<<<<
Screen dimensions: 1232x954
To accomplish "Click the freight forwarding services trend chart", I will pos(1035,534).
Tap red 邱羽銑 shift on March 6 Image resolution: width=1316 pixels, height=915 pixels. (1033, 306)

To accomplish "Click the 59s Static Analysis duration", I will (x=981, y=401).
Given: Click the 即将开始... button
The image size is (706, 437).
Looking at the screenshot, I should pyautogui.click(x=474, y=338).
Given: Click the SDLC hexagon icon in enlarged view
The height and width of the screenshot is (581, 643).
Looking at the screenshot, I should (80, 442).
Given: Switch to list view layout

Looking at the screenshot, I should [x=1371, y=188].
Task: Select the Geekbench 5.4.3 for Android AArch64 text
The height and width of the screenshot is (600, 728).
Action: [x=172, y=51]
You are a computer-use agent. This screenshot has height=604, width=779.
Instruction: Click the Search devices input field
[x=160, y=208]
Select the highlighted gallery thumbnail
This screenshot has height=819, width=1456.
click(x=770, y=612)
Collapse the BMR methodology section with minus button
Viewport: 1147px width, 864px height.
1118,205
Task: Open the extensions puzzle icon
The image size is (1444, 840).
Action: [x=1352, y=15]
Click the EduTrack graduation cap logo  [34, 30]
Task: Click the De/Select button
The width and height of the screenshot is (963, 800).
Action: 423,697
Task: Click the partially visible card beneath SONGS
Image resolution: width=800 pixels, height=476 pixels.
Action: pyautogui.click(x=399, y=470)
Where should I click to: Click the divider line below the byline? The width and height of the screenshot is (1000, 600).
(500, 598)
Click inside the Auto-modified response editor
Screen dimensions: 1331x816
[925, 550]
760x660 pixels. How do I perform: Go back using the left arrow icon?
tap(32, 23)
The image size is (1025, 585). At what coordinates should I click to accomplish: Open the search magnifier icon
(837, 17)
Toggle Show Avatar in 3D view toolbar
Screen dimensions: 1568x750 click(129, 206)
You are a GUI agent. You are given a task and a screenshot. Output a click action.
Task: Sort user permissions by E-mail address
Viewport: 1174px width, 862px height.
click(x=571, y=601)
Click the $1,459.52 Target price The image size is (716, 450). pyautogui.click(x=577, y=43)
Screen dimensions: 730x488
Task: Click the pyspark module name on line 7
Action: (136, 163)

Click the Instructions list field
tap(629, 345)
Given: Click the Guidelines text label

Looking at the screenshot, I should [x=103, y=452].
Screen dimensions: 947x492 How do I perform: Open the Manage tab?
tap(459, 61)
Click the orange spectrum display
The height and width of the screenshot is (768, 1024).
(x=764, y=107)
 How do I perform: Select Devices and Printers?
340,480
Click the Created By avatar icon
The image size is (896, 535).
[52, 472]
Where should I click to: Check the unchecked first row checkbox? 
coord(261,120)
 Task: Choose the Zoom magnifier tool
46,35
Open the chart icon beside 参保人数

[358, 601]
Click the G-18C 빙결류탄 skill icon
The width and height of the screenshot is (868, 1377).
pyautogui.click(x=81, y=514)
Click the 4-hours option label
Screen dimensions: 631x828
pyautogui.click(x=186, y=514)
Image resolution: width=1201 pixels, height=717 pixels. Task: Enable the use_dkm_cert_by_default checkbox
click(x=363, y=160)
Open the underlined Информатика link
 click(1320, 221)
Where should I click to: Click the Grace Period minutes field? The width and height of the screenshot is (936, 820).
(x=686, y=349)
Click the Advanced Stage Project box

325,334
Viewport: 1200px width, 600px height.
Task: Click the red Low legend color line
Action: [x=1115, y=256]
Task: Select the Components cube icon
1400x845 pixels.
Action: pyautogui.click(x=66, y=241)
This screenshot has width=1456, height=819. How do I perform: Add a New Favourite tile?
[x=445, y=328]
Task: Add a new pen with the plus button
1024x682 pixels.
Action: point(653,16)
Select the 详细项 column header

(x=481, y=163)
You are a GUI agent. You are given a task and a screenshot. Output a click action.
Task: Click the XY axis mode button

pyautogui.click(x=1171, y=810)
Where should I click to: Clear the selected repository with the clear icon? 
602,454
>>>>
=== Exercise aim ===
Copy out the entries from the line containing "Given: Click the 即将开始... button" through the line containing "click(x=770, y=612)", keeping each line exactly as it appears.

=== Reply ===
Given: Click the 即将开始... button
The image size is (706, 437).
Looking at the screenshot, I should pyautogui.click(x=474, y=338).
Given: Click the SDLC hexagon icon in enlarged view
The height and width of the screenshot is (581, 643).
Looking at the screenshot, I should (80, 442).
Given: Switch to list view layout

Looking at the screenshot, I should [x=1371, y=188].
Task: Select the Geekbench 5.4.3 for Android AArch64 text
The height and width of the screenshot is (600, 728).
Action: [x=172, y=51]
You are a computer-use agent. This screenshot has height=604, width=779.
Instruction: Click the Search devices input field
[x=160, y=208]
Select the highlighted gallery thumbnail
This screenshot has height=819, width=1456.
click(x=770, y=612)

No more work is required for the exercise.